§ Excerpt provided
________________

Antiphospholipid syndrome nephropathy in patients with systemic lupus erythematosus and antiphospholipid antibodies: prevalence, clinical associations, and long-term outcome

Arthritis Rheum. 2004 Aug;50(8):2569-79. doi: 10.1002/art.20433.


Objective: To evaluate the prevalence, clinical associations, and outcome of antiphospholipid syndrome (APS) nephropathy in patients with systemic lupus erythematosus (SLE) and antiphospholipid antibodies (aPL) and in SLE patients without aPL.

Methods: Kidney biopsy specimens obtained from 81 patients with aPL (18 of whom had APS) and 70 patients without aPL were retrospectively examined for the presence of APS nephropathy. Clinical and serologic data obtained at the time of kidney biopsy and during a mean followup of 7 years were recorded. In cases for which serial kidney biopsy specimens were available, the evolution of APS nephropathy was examined.

Results: APS nephropathy existed in 39.5% of patients with aPL, compared with only 4.3% of patients without aPL. APS nephropathy was associated with both lupus anticoagulant and anticardiolipin antibodies. Among aPL-positive SLE patients, APS nephropathy was found in two-thirds of those with APS and in one-third of those without APS. A strong association between APS nephropathy and the presence of arterial thrombosis and livedo reticularis was noted. Patients with APS nephropathy had a higher frequency of hypertension and elevated serum creatinine levels at the time of kidney biopsy but did not have a higher frequency of renal insufficiency, end-stage renal disease, or death at the end of followup. Serial kidney biopsy specimens were available from 11 patients and showed progression of APS nephropathy lesions. During followup, manifestations of APS (especially arterial thromboses) developed more frequently in the SLE/non-APS patients with APS nephropathy than in those without APS nephropathy.

________________

§ Information shown
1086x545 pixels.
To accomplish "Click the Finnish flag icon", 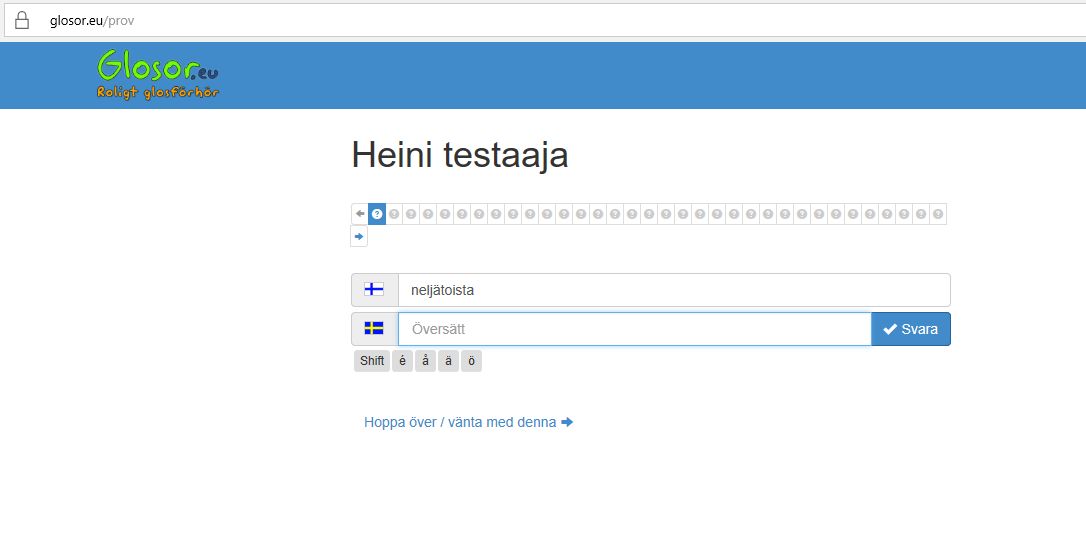I will [x=374, y=290].
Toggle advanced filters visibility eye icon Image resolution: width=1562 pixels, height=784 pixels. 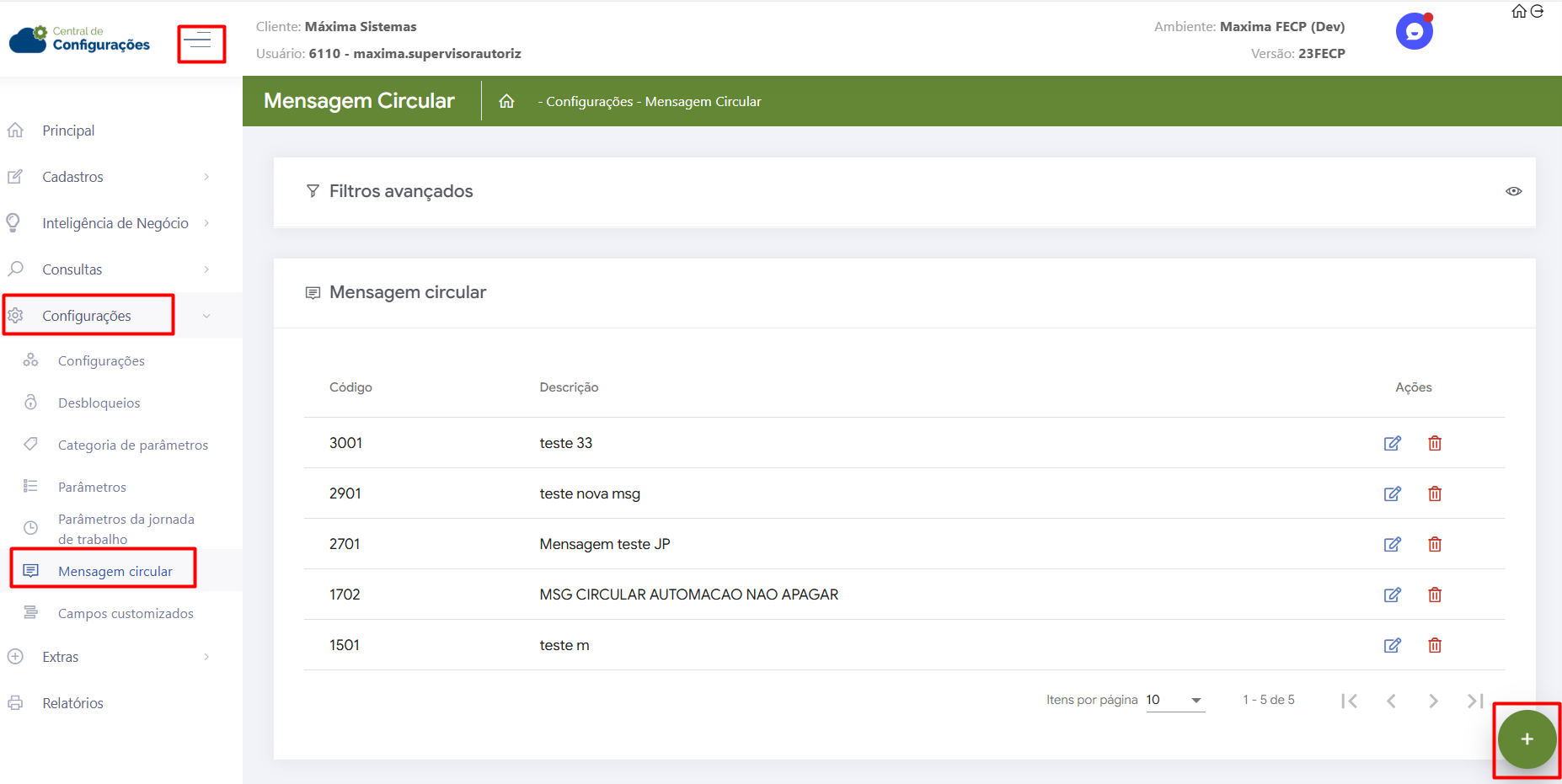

________________

§ Problem 1
In the abstract on APS nephropathy, which outcomes at the end of followup were not more frequent in patients with APS nephropathy? List them all.
§ Problem 2
According to the abstract on APS nephropathy, what share of patients without aPL had APS nephropathy?
§ Problem 3
Summarize the abstract on APS nephropathy in two sentences.

§ Worked solution 1
Renal insufficiency, end-stage renal disease, and death.

§ Worked solution 2
4.3%.

§ Worked solution 3
A retrospective review of kidney biopsy specimens from 81 SLE patients with aPL and 70 without found APS nephropathy in 39.5% of those with aPL but only 4.3% of those without. APS nephropathy was strongly associated with arterial thrombosis and livedo reticularis and came with more hypertension and elevated serum creatinine at biopsy, but not with more renal insufficiency, end-stage renal disease, or death by the end of followup.